Home Studio Security Guidance
- In the event of a security incident, Netflix Studio Information Security (firstname.lastname@example.org) should be an initial point of contact. We have resources to assist with these matters.
- Users should login to systems using a unique username and a strong passphrase. Non-internet facing systems (offline editorial) should be kept disconnected from the Internet when internet access is not needed.
- In the event a user needs to connect to a remote workstation this should be done through a VPN connection. Remote access to machines should be restricted and follow our recommendations.
- VPN connections should require multi-factor authentication as part of the login process.
- Ensure only persons working on the project can access the content.
- Transfers of materials should leverage an approved secure transfer platform (e.g. Aspera, Content Hub) or encrypted hard drives (Lacie Rugged Secure, Rocstor, Apricorn Aegis--not an exhaustive list).
- Devices should have unique profiles for each user and should require a password to access the device.
- Ensure systems are running one of the last two available versions of the commercial operating system and are configured to auto-update for security patches. The user should check quarterly to verify that the device is patched.
- Enable full disk encryption on the workstation (FileVault for Mac, BitLocker for PC).
- On all Microsoft Windows based hosts, enable Windows Defender with automatic updates enabled.
- Disable remote connections to the workstation and enable the device firewall. Detailed guidance can be found in the Prodicle Help Center.
- Secure physical assets (e.g. external hard drives, scripts) in a lockable container like a cabinet or safe.
- Personal machines (system(s) owned by the user) should not be used in place of company-issued machines when available.
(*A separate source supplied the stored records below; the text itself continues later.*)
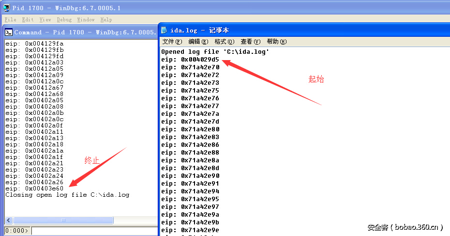450x236 pixels.
Task: Open the View menu in WinDbg
Action: click(x=45, y=20)
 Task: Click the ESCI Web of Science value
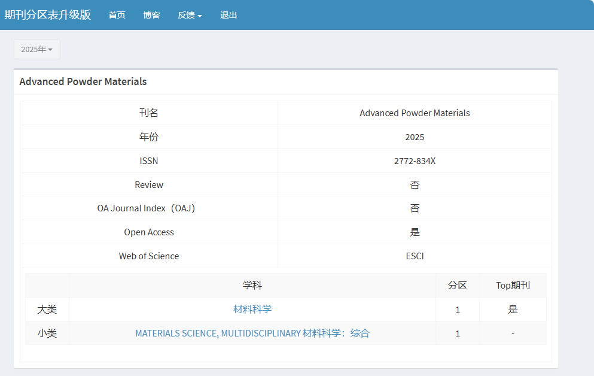[415, 256]
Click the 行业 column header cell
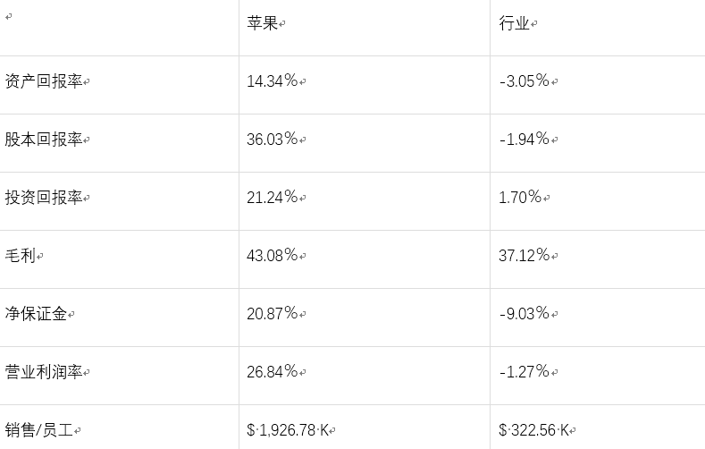Viewport: 705px width, 449px height. tap(516, 24)
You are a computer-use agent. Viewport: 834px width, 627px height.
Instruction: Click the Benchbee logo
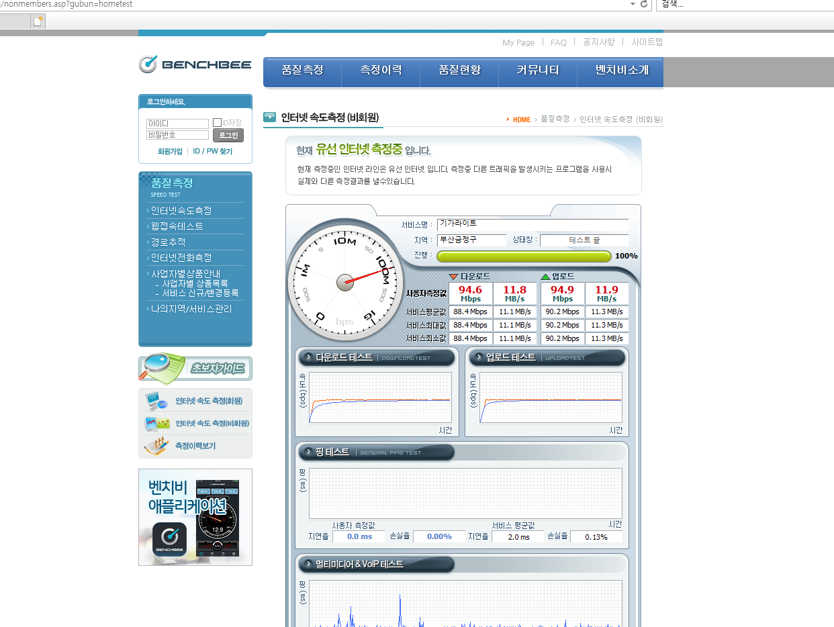[195, 64]
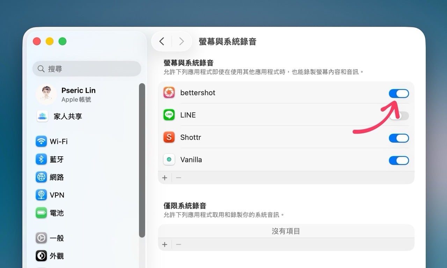Add an app with the plus button under Vanilla
This screenshot has width=447, height=268.
[165, 178]
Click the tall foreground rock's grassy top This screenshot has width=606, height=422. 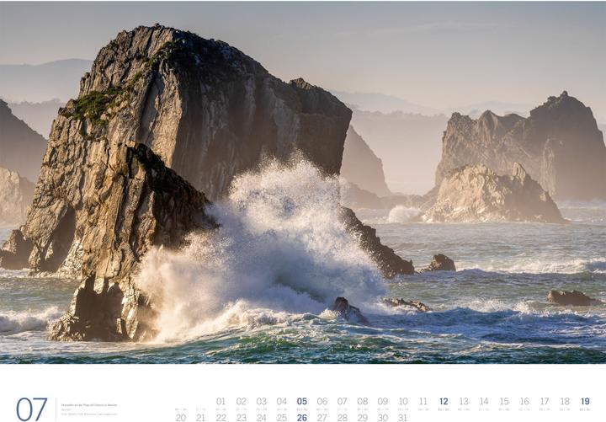click(93, 105)
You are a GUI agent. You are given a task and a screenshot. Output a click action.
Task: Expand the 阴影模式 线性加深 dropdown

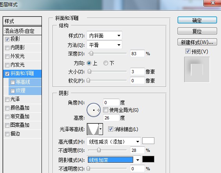(x=114, y=160)
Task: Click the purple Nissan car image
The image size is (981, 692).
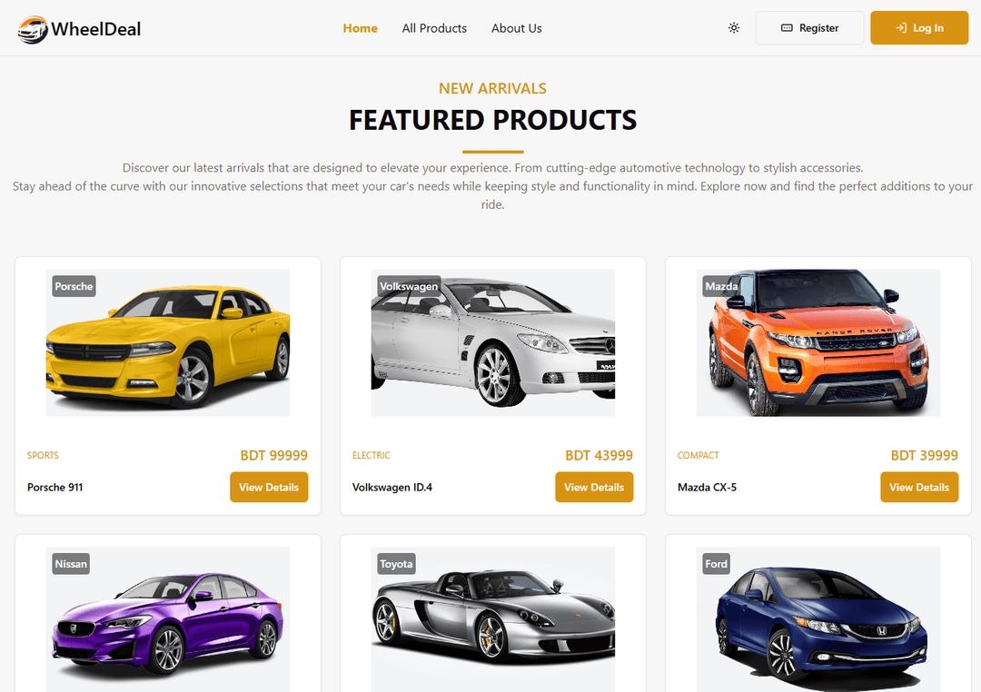Action: click(x=168, y=619)
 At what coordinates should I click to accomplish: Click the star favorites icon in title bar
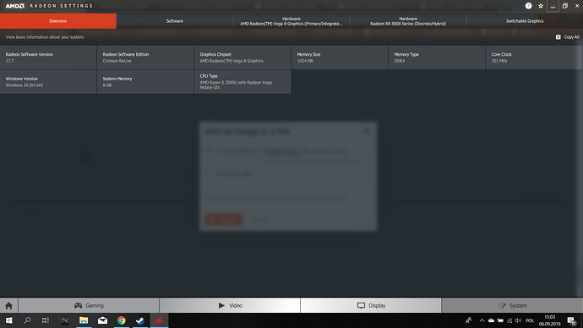tap(541, 6)
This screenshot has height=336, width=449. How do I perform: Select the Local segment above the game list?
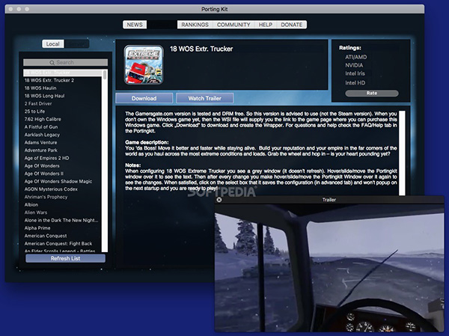[53, 44]
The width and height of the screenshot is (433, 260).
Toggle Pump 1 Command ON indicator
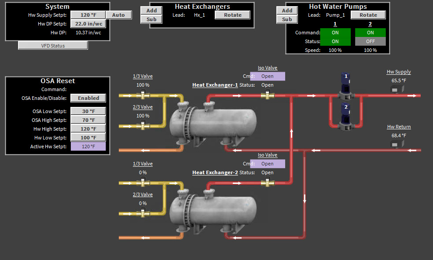click(335, 33)
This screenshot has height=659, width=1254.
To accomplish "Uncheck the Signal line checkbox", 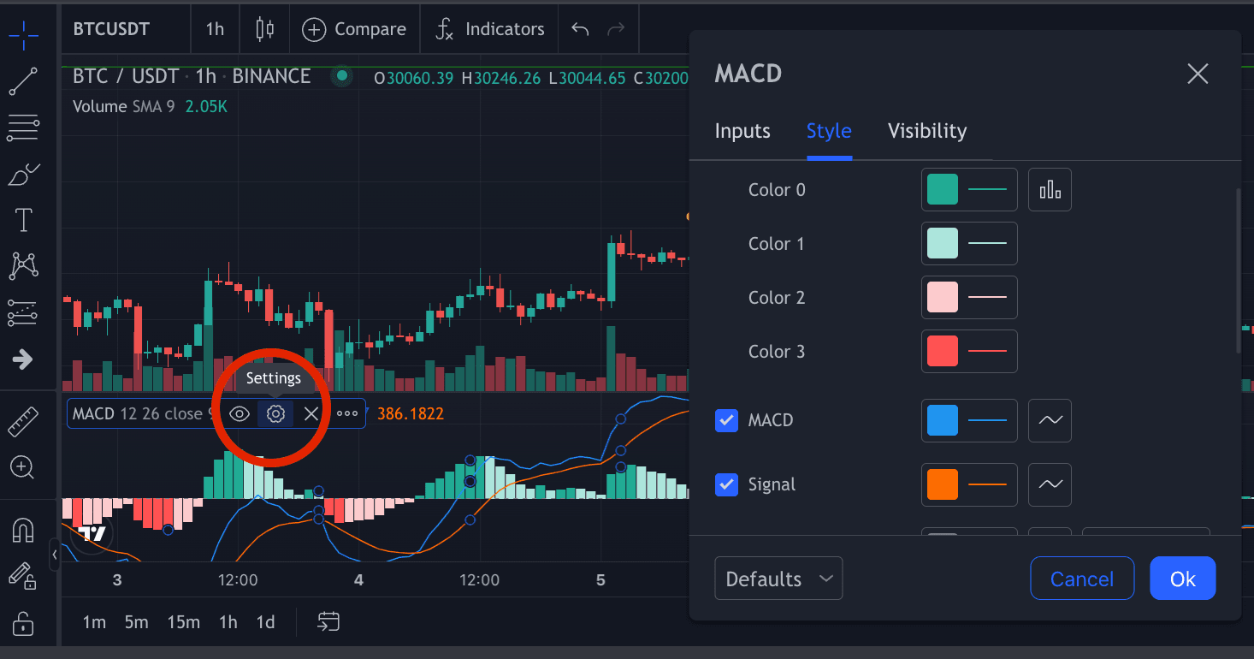I will (726, 484).
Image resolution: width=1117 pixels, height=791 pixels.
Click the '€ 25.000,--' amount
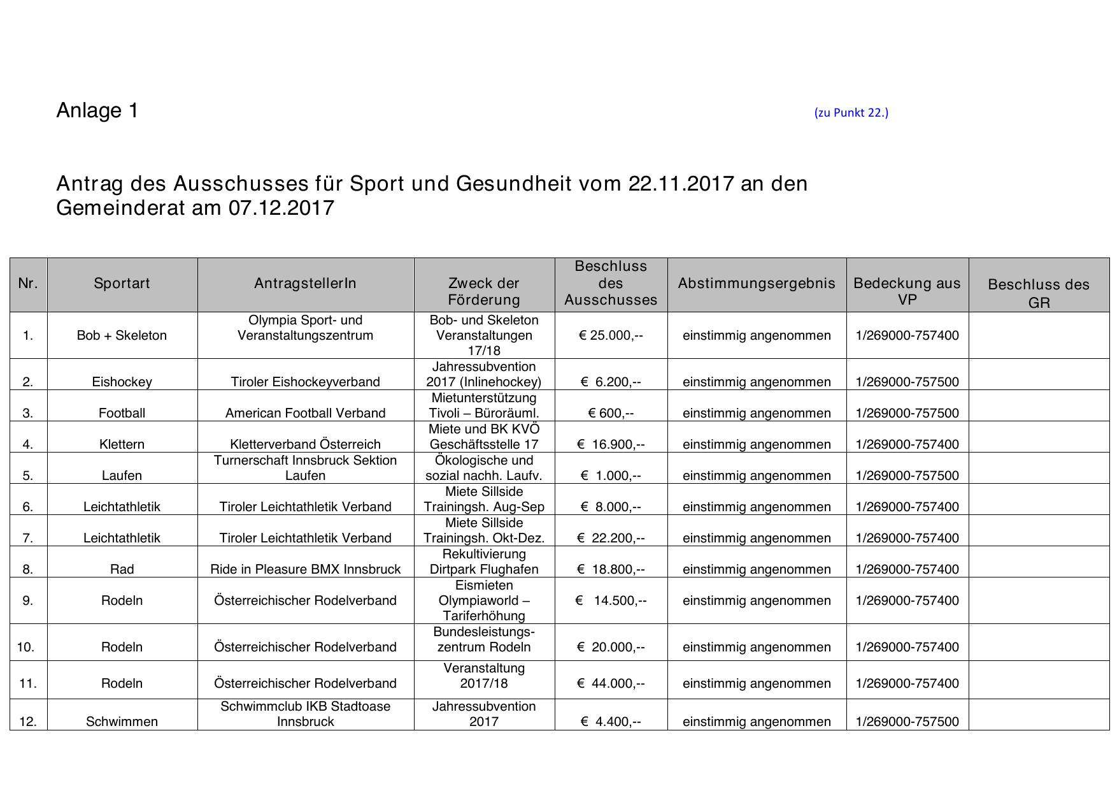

- Limit viewing of work in progress content to anyone who is not a part of the project. When working from home we understand that family or partners may view projects, however, they should also keep project information confidential. An NDA can be used if deemed necessary.
- Secure all external entry and exit points where content is stored or worked on.
- Consider a security camera system that covers entries and exits.
- Securely delete content and return external media upon project/task completion or at the request of Netflix.